> **Requests**:
#1 Name every distinct username that posted in the router speed thread, one per line.
#2 Reproduce the router speed thread from "## CharlieM1958 (Nov" up to and including "(Aug 9, 2008)", swapping each occurrence of "bits" for "cutters".

> **Source**:
• • • •
# How do I choose the right speed for my router?



## Renfield (Jun 13, 2009)

I am making curtain hangers for all of the windows in the house. I believe the best way to do this is to make one and use the router and a flush-cutting bit with a bearing to follow the original and make copies.

Each piece is 1 1/2" thick pine. I bought a 2" 3-flute cutter from MLCS. Currently I am finding that the cut is really slow, and seems to also burn the wood. I am running my Makita varible speed router at it's lowest setting (mostly because it kind of scares me).

I am wondering, what is the right speed to be running my router at for various tasks (and this one in particular)? Are there any hard (or semi-hard) rules like "For this application, and this type of wood, run it at XXX speed"? Or is there some observation I can make to determine the best speed? Also, what are the safety considerations I should be aware of when choosing a speed?

Thanks.


----------



## CharlieM1958 (Nov 7, 2006)

In general, slower speeds are for large-diameter bits like panel-raising bits. (I'm sure someone will bring up some other scenarios where slower speeds are called for.)

For the job you describe, I believe you should be running at full speed. Slow speed is what is causing your problems.


----------



## a1Jim (Aug 9, 2008)

I agree with 50/50


----------



## lwllms (Jun 1, 2009)

I'm not a fan of big router bits in a router. If I were to do it, I'd follow the recommendation of the router bit manufacturer. It's not that hard to do, digital non-contact tachometers are pretty cheap these days. I'm a little amazed they're not standard equipment for variable speed routers and other tools. I sure like the one we have.

Amazon's digital tachs: http://tinyurl.com/m2uerj


----------



## Renfield (Jun 13, 2009)

This bit didn't come with speed recommendations from the manufacturer. I bought the 2" flush trim bit here:

http://www.mlcswoodworking.com/shopsite_sc/store/html/smarthtml/pages/triplewing.html


----------



## cabinetmaster (Aug 28, 2008)

I'll try to find my speed chart. But the rule of thumb is the smaller the bit, the higher the rpm on the router. 2" or larger bits should only be used at the slowest rpm and take no more than 1/16 to 3/32" off the wood at one time. MY QUESTION TO YOU: how much wood are you trying to take out at one time? Are you cutting these patterns out with a bandsaw or jigsaw close to the line and then using the flush trim to bring it down to the pattern? Or are you trying to hog it all out at one time? Really makes a difference and makes the router bit last longer if you do cut it down to size before using the flush trim bit.
• • • •
> **Supplied entries**:

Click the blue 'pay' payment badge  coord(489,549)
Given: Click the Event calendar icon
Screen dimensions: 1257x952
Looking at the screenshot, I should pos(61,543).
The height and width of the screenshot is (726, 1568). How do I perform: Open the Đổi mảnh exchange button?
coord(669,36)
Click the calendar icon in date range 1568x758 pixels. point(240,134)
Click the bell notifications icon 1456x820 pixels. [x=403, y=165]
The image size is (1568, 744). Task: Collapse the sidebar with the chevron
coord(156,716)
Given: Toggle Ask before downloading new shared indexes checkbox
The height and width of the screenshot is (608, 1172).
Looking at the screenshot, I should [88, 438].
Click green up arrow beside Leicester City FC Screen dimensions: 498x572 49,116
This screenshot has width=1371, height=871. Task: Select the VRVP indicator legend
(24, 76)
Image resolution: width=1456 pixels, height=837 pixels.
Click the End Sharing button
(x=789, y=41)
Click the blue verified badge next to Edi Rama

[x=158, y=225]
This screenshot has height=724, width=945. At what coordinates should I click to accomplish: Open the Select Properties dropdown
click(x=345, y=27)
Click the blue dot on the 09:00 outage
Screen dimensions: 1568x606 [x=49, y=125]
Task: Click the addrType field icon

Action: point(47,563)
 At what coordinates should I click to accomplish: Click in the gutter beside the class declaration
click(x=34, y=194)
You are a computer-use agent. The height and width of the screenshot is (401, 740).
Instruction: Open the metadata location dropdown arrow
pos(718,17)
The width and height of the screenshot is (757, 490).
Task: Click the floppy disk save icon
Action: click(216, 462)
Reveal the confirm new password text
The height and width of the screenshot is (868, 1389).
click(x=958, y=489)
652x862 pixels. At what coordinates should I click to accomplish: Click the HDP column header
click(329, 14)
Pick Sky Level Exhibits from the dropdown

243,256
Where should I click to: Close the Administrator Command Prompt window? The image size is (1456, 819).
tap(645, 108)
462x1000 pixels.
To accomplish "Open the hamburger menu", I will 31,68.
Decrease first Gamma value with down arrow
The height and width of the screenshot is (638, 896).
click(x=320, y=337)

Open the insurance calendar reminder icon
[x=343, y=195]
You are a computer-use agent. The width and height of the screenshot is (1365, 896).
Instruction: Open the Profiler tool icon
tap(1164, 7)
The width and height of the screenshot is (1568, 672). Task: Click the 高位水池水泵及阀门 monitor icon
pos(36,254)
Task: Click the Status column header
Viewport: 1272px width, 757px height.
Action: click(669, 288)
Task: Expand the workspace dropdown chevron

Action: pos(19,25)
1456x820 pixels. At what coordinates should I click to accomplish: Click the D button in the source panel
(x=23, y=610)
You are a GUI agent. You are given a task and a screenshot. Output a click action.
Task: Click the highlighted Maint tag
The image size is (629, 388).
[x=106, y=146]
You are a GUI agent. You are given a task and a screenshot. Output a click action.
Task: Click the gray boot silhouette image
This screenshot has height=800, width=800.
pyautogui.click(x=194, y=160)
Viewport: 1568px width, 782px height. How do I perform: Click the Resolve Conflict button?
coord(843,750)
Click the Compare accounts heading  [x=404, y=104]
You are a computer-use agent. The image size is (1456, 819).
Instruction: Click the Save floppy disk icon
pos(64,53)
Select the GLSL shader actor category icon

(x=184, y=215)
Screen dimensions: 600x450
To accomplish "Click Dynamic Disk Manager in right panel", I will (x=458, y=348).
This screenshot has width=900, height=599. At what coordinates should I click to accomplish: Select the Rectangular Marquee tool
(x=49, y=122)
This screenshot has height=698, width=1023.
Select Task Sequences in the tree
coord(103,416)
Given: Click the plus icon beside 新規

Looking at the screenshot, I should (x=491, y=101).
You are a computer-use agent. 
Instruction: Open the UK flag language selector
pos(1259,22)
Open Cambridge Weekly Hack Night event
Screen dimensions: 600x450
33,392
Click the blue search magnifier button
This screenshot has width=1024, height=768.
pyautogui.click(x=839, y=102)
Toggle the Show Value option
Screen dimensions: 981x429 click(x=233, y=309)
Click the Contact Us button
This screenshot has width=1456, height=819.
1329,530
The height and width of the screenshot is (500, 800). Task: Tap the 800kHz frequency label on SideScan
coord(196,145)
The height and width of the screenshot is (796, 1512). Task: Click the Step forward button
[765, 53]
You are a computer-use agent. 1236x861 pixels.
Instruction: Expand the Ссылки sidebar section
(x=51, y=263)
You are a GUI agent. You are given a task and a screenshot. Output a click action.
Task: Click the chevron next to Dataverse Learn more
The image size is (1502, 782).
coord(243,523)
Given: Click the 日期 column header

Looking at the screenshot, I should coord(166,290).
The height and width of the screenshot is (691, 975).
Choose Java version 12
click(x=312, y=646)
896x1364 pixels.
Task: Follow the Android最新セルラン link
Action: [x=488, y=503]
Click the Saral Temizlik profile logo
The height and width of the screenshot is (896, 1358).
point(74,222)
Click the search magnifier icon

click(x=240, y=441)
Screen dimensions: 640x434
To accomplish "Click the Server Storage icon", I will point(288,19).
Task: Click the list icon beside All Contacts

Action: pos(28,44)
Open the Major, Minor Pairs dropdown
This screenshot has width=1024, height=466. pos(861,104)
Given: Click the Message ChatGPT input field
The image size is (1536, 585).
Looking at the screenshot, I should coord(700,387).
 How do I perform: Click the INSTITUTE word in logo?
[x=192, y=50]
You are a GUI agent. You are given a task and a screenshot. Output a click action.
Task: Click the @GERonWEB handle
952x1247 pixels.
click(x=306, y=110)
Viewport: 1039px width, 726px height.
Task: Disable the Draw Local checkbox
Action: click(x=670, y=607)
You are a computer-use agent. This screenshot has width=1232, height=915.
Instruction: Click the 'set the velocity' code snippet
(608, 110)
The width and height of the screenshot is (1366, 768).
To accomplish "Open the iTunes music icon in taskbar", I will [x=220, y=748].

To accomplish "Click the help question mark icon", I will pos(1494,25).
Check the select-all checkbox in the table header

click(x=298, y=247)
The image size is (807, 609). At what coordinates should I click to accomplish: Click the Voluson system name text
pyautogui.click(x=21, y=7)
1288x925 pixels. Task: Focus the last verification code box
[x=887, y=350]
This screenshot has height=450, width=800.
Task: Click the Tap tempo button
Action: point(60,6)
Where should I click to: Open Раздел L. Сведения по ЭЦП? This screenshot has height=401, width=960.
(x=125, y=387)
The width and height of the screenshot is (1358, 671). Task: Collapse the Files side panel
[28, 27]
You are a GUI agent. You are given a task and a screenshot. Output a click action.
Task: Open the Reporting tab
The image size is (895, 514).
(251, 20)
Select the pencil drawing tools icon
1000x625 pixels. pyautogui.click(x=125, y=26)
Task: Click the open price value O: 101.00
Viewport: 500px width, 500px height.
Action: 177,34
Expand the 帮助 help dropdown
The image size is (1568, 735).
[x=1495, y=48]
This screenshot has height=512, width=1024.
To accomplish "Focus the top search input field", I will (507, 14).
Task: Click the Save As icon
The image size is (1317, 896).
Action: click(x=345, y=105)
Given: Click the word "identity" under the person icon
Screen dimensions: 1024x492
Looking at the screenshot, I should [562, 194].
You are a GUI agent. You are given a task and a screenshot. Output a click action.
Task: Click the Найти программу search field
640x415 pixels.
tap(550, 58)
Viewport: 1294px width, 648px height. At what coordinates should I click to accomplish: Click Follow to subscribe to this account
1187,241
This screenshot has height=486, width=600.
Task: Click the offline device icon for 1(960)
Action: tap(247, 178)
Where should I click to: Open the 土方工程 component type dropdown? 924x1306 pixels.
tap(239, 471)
• • • •
> **Outputs in order**:
#1
Renfield
CharlieM1958
a1Jim
lwllms
cabinetmaster

#2
## CharlieM1958 (Nov 7, 2006)

In general, slower speeds are for large-diameter cutters like panel-raising cutters. (I'm sure someone will bring up some other scenarios where slower speeds are called for.)

For the job you describe, I believe you should be running at full speed. Slow speed is what is causing your problems.


----------



## a1Jim (Aug 9, 2008)